弥安:“如果不是能在主的面前说出的事,那不如等到我回到学院吧?”
作——业——
我错了,我真的错了,我从一开始就不应该放任他们瞎探索,如果我不放他们瞎探索,爱也不会恒久忍耐,如果爱不是恒久忍耐,我就不会沦落到这么一个伤心的地方——
伯恩希:“那不知道弥安神父可否和我们前往学院一趟?”
我:他观察着你们的神情,“是紧急到要必须现在说的事?”
安德烈:“是的。我不想误解任何一位侍奉神的信徒。名誉对于神的信徒来说十分重要。”
我:那他匆匆去跟教堂的其他人嘱咐了几句,又一瘸一拐地走了回来,“那就先回去吧。”
伯恩希:那我从口袋里掏出那个瓶子,“海伯神父听到的究竟是不是神谕?我们很难相信一位犯罪者的所作所为……”
安德烈:“伯恩希,你盖棺定论太早了。还没有任何铁证。”
索拉:“……我也拿了一个。”
我:(剧情在向着十万八千里外狂奔)
我:(让我思考一下)
现在压力给到了弥安神父这边。
索拉:把我手上的递给他,让他看上面的标签。
我:他看到你们拿出来的眼球标本,本就趔趄不稳的身体踉跄了下,难掩震惊,“主啊,这是……?!”
安德烈:伸手扶住弥安,“弥安神父您冷静些。”
这怎么冷静下来啊啊啊啊啊!!!
安德烈:(快sc0/1d3)
对不起,是我把你想得太好了。
我:(?sc过了)
安德烈:“这是在海伯神父的宿舍里发现的。”
伯恩希:“看您的反应……难道这真的是海伯神父的物品?”
我:他站稳后抬手谢过你,“你们……这,愿主宽恕……的罪过。海伯神父的房间也由专人打扫过数次,你们是从哪里发现这些的?”

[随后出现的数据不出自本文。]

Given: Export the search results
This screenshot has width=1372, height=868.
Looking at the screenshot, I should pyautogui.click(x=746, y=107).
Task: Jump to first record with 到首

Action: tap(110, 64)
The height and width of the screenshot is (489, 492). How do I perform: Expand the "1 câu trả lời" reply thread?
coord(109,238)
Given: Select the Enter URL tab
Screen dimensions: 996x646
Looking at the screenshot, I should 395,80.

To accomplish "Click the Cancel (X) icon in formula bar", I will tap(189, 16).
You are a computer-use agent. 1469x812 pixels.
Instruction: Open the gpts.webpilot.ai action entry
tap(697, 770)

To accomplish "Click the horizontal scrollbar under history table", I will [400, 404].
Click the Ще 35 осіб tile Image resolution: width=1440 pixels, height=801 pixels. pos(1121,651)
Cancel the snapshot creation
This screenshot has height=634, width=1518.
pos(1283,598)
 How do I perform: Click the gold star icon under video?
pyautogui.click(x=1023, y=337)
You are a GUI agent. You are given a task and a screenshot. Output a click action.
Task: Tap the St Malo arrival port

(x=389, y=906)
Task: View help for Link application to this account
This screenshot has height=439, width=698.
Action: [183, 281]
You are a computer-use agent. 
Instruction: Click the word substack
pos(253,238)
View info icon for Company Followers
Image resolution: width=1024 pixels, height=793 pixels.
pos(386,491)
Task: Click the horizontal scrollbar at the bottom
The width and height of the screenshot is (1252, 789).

索拉:“我想知道……这到底是怎么回事。”把我手上的瓶子直接给他,“是碰巧发现的,刚好有一个暗格。请你一定要告诉我,你都知道些什么?”
我:(《刚好》)
索拉:(对对)
伯恩希:(对对)
索拉:(碰巧的啦!)
我:(真的吗,我不信)
安德烈:(真的真的,我们无辜的很)
安德烈:(基教徒不骗基教徒)
啊呸!
弥安:“刚好?”
安德烈:“弥安神父不相信我们吗?作为基教徒,我们必定遵守神的教诲。”
我:他叹了口气,“不是不相信,只是……这是很严重的指控,海伯神父一向很受大家的尊敬。”
压力好大,良心好痛。
安德烈:“我们也很难相信。但这些的的确确是在海伯神父的房间发现的。”
索拉:“……那现在怎么办,总不能一了了之,如果真做了这种事还想一了了之吗?”
我:他盯着玻璃瓶看了一会儿,“这的确……可以作为某些层面上的证据,但也不够完全证明海伯神父与那个杀人犯之间的关系。”
安德烈:“我想请问一下海伯神父是怎么不幸失足坠海的?弥安神父也知道那件事吗?”
弥安:“至于海伯神父当年失足坠海……这事的过失在我。”
索拉:“他已经不在这个世上了,真的有办法证明吗……我们也不想就随随便便地怀疑了,但是1990-1994年的作案时间和他的情况刚好就合上了,让我们觉得很不可思议。”
伯恩希:“弥安神父对此只是怀疑吗?您所说的过失,该不会也是犯罪者行径……”
索拉:“而且您……您看看我给你的瓶子,您不觉得有些眼熟吗?”压抑不住声音里的哭腔了。
我:“……不!”他听到伯恩希的话,一下有些震怒,“我们当时正途径悬崖……我与他在宗教理念上发生了一些争执,刻意没有完全同行,结果当回过神的时候就已经……!”
索拉:“如果知道什么的话,请一定要告诉我,求你了!”
索拉:(这是啥,跳海了吗)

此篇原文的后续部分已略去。